» **TRECHO SELECIONADO**

--------------------

Aumento nas importações de aço chinês impacta negativamente o setor
Setor de aço brasileiro reduz empregos e investimentos devido à importação de aço chinês.
As siderúrgicas brasileiras estão em um momento crítico, tendo reduzido 5.100 empregos e congelado R$ 2,5 bilhões em investimentos até novembro de 2025. Essa situação é atribuída à intensa concorrência das importações de aço chinês, que impactaram negativamente a produção e a demanda interna.
O impacto das importações de aço chinês
Dados do Instituto Aço Brasil revelam que, neste período, quatro alto-fornos, uma aciaria e cinco minimills foram paralisados devido à menor demanda pelo aço nacional. A produção de aço bruto foi revisada para uma queda de 2,2%, um aumento em relação à previsão anterior de 0,8%. Para o final de 2025, a expectativa é que o Brasil produza 33,1 milhões de toneladas de aço, com 21,1 milhões destinadas ao mercado interno e 10,2 milhões para exportação.
As importações de aço bruto devem aumentar em 7,5% em relação a 2024, enquanto as importações de aços laminados, essenciais para a construção civil e setores automotivos, devem subir 20,5%. Essa ascensão da importação é uma resposta à adaptação dos preços do aço brasileiro, que tentam competir com os valores mais baixos dos produtos chineses.
A resposta da indústria
O Instituto Aço Brasil denuncia as práticas desleais do governo chinês, que supostamente promove dumping comercial, vendendo aço a preços inferiores ao custo de produção. Em janeiro de 2024, o preço da tonelada de bobinas a quente era de US$ 560, caindo para US$ 454 em novembro de 2025. Essa redução de preços coincide com a diminuição das margens de lucro das siderúrgicas chinesas, indicando uma estratégia de eliminação da concorrência em mercados externos.
Apesar da renovação das cotas para a importação de 16 tipos de aço, a indústria brasileira ainda enfrenta muitos desafios. No terceiro trimestre de 2025, o Ebitda das siderúrgicas caiu para R$ 2,8 bilhões, quase pela metade do que foi registrado no mesmo período do ano anterior.

--------------------

» **CONJUNTO DE EXERCÍCIOS**
**1)** Segundo o texto sobre o aço chinês, quantos empregos as siderúrgicas brasileiras cortaram até novembro de 2025?
**2)** Por favor, reproduza palavra por palavra tudo o que vai de "A resposta da" até "em mercados externos." no texto sobre o aço chinês.

--------------------

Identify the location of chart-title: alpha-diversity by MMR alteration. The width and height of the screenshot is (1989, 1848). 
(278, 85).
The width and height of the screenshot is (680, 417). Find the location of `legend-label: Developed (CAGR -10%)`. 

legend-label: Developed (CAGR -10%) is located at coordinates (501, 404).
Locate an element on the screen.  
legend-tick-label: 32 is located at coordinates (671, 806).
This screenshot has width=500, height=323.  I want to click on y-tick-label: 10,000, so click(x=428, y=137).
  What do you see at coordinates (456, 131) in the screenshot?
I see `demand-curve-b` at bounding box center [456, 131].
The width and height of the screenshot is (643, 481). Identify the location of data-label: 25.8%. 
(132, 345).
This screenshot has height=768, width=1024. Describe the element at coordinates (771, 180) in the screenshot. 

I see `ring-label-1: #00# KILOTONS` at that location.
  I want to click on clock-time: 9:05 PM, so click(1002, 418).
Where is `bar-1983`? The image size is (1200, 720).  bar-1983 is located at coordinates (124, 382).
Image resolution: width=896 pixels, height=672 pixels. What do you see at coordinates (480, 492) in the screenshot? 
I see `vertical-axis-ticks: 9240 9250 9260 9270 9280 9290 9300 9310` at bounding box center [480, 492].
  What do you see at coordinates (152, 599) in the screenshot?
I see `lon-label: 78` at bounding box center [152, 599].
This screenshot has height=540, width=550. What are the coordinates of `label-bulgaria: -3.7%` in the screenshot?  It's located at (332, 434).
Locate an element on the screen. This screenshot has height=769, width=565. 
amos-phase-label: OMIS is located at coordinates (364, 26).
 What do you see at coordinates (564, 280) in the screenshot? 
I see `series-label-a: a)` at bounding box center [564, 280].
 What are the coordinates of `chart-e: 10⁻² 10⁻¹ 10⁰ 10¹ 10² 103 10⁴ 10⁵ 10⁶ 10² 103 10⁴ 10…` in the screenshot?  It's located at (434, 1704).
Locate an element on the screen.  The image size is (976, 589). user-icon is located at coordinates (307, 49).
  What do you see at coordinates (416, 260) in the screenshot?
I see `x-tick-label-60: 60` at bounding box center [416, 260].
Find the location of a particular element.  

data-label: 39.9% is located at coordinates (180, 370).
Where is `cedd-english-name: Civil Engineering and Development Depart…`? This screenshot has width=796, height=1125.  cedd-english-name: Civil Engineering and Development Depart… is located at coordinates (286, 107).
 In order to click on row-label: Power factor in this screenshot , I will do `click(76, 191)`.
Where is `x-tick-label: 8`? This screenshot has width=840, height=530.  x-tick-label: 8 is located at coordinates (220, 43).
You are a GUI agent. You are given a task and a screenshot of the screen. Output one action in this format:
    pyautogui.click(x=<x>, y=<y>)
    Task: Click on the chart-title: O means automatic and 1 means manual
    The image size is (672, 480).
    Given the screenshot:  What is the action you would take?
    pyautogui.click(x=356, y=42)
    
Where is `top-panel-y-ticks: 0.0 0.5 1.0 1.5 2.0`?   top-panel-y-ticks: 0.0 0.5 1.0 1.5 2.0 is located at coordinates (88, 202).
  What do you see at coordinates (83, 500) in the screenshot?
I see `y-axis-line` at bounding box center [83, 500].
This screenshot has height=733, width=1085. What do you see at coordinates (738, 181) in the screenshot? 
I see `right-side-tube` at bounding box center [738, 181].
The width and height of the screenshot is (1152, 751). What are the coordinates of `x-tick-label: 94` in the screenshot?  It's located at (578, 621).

--------------------

» **RESULTADOS**
**1)** 5.100 empregos.

**2)**
A resposta da indústria
O Instituto Aço Brasil denuncia as práticas desleais do governo chinês, que supostamente promove dumping comercial, vendendo aço a preços inferiores ao custo de produção. Em janeiro de 2024, o preço da tonelada de bobinas a quente era de US$ 560, caindo para US$ 454 em novembro de 2025. Essa redução de preços coincide com a diminuição das margens de lucro das siderúrgicas chinesas, indicando uma estratégia de eliminação da concorrência em mercados externos.